[Prompt] In the listing below, find the line that contains "The image size is (736, 488)." and the line that contains "Click the chart baseline at the 20 level". Quote both and every line between them, exactly, and nothing more.

[Exercise data]

──────────────────────────────

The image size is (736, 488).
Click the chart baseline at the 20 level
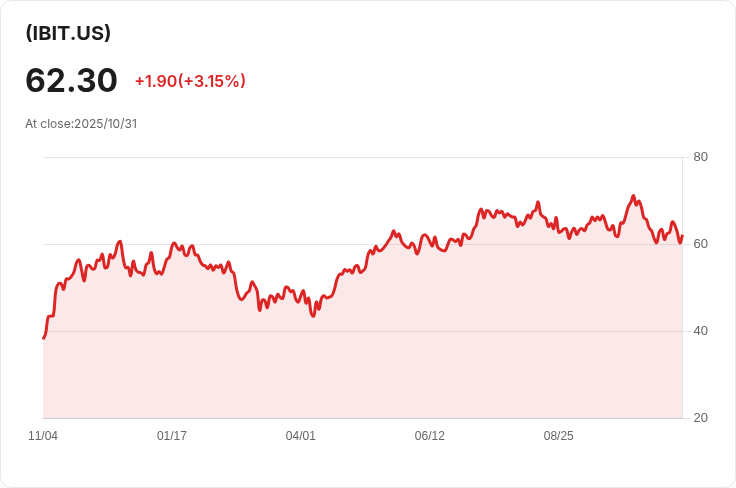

──────────────────────────────

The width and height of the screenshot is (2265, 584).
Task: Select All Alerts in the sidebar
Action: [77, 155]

──────────────────────────────

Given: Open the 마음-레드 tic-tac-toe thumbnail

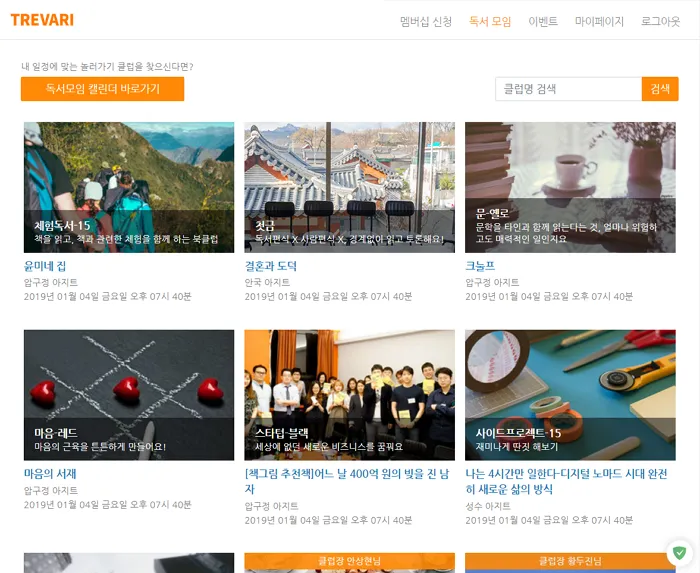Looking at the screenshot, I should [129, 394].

──────────────────────────────

[Task answer]
The image size is (736, 488).
Click the chart baseline at the 20 level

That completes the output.